--- RECORDS FOR THIS TASK ---
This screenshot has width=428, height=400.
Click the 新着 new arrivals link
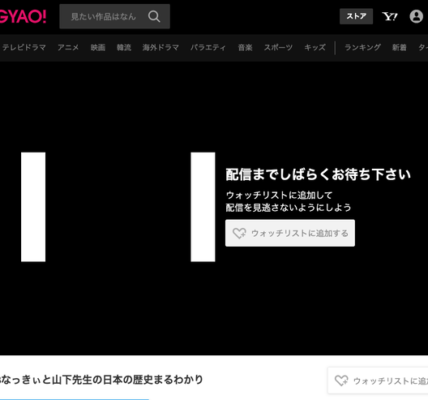pos(399,48)
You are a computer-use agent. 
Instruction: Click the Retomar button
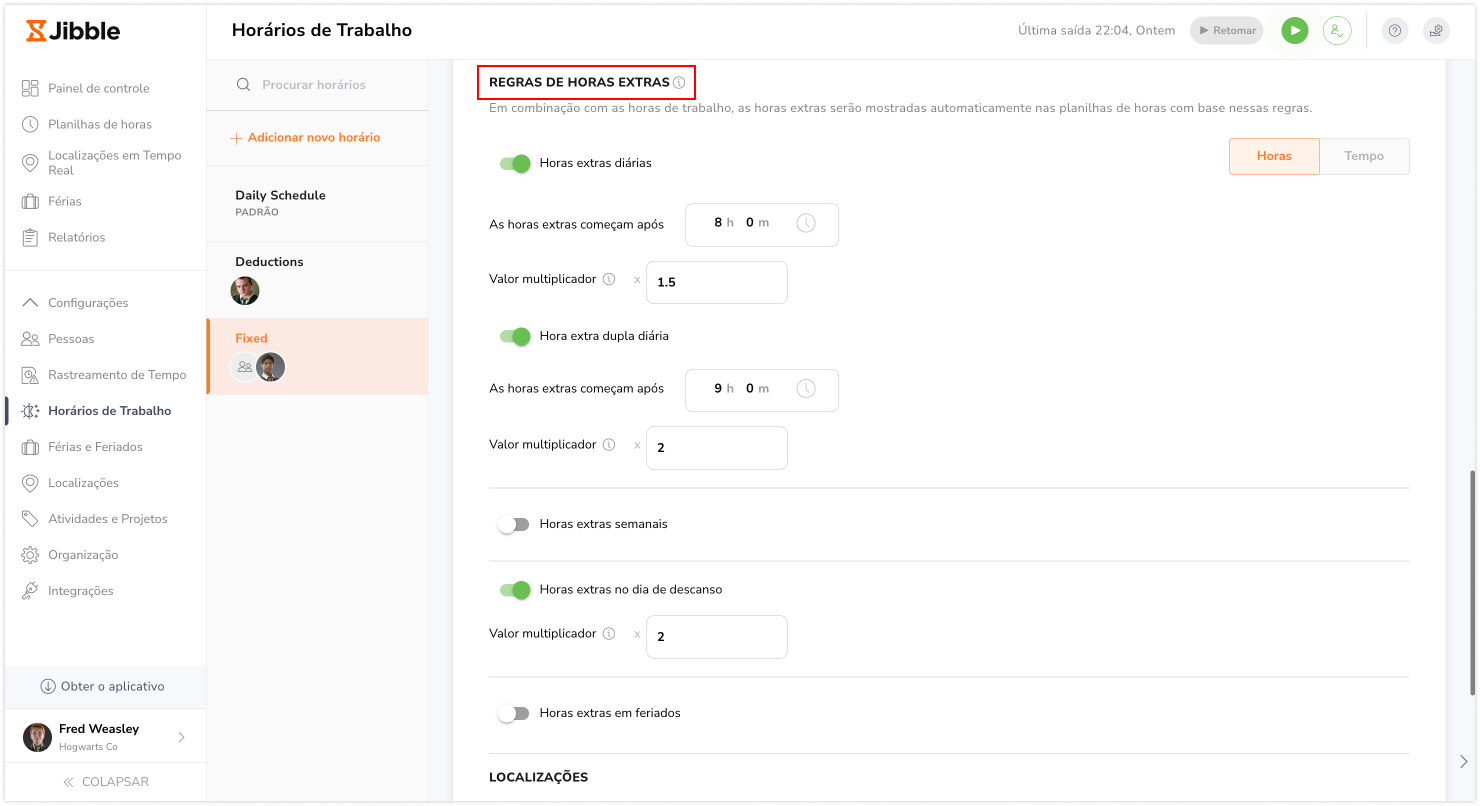click(1227, 31)
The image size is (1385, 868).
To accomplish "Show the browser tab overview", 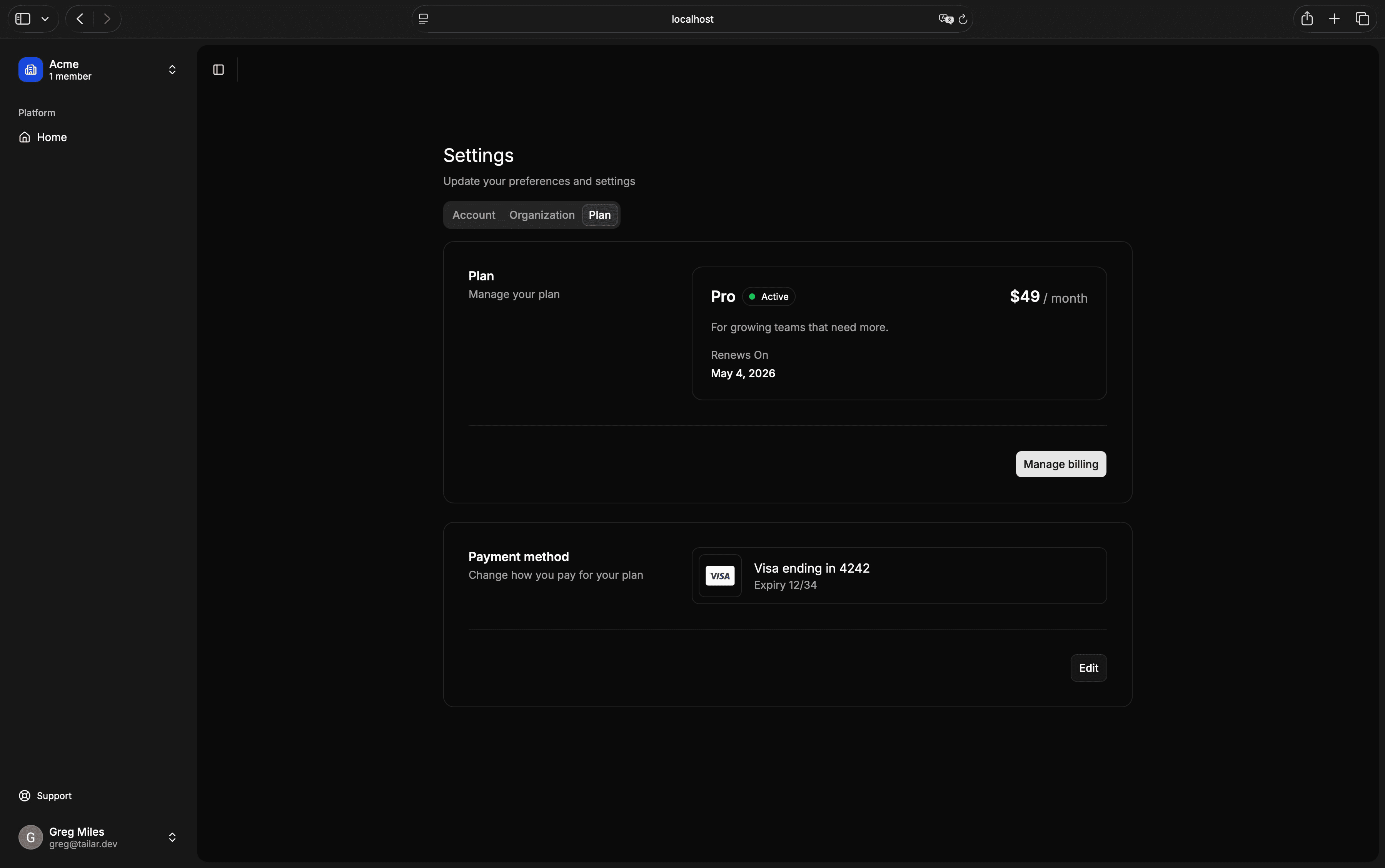I will [1362, 19].
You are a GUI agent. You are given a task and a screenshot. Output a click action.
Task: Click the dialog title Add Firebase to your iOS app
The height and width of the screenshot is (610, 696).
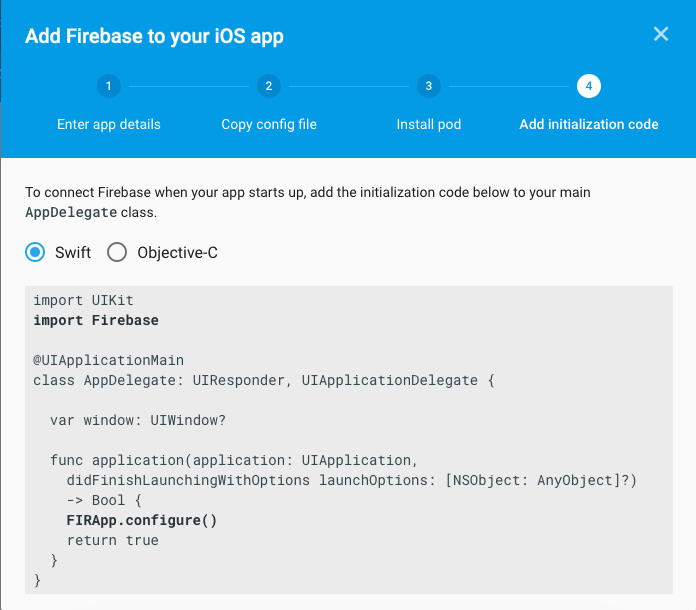tap(154, 37)
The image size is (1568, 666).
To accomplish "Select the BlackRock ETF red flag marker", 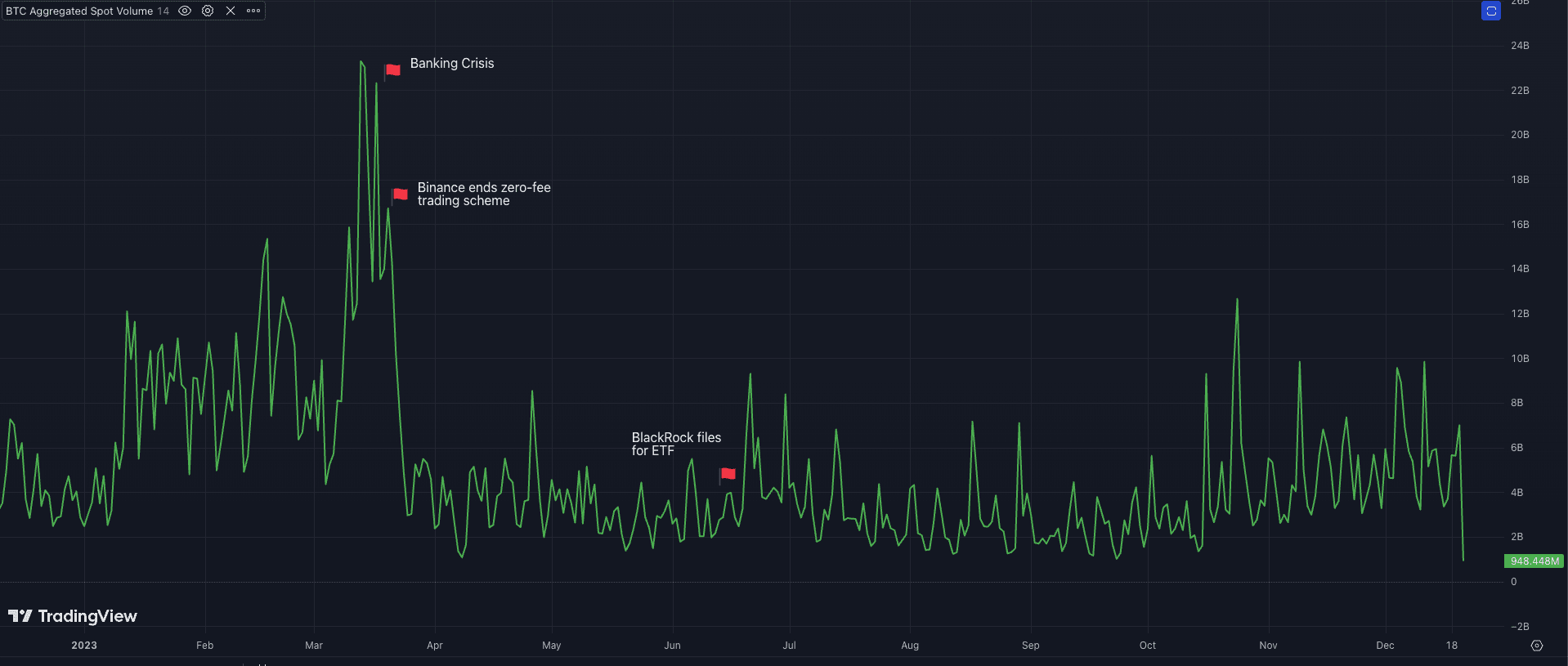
---
# [WHAT IS BEING ASKED]
Turn everything from the line containing "The image size is (1568, 666)." down to the end of the data into a Markdown table with the columns Row and Line. Skip blank lines and leave the pictures out.

# [EXERCISE RESULT]
| Row | Line |
|---|---|
| 1 | The image size is (1568, 666). |
| 2 | To accomplish "Select the BlackRock ETF red flag marker",  |